Problem details => Select all lines holding the word "computer" from the entries that follow.
** Provided information follows **
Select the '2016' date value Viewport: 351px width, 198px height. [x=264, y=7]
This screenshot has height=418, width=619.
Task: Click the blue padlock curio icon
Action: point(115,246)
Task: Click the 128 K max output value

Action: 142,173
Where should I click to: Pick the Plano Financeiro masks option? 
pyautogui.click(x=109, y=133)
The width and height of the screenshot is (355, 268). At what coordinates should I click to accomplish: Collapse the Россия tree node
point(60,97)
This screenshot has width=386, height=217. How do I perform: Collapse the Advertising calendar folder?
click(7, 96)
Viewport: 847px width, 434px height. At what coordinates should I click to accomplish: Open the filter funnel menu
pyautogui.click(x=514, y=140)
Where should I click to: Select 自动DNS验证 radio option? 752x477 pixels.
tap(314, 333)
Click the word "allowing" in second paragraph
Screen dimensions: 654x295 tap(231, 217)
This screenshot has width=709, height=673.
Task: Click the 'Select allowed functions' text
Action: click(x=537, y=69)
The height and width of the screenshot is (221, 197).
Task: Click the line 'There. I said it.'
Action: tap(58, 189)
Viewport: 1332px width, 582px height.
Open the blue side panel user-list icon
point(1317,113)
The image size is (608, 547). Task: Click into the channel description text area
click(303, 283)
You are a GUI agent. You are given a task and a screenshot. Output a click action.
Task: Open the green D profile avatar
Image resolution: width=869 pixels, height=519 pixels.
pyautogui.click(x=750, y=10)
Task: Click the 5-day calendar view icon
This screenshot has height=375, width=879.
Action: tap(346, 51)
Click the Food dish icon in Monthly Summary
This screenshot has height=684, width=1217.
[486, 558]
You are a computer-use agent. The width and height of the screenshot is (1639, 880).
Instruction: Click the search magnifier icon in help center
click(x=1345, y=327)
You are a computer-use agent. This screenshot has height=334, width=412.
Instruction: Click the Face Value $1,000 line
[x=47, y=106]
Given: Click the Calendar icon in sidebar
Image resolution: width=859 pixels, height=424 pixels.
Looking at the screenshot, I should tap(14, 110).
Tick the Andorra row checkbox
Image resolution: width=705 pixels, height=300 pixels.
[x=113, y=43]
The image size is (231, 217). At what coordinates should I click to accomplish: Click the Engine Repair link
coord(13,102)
** End of Provided information **
Exercise result =>
You are a computer-use agent. The width and height of the screenshot is (1639, 880).
You are a computer-use agent. This screenshot has height=334, width=412.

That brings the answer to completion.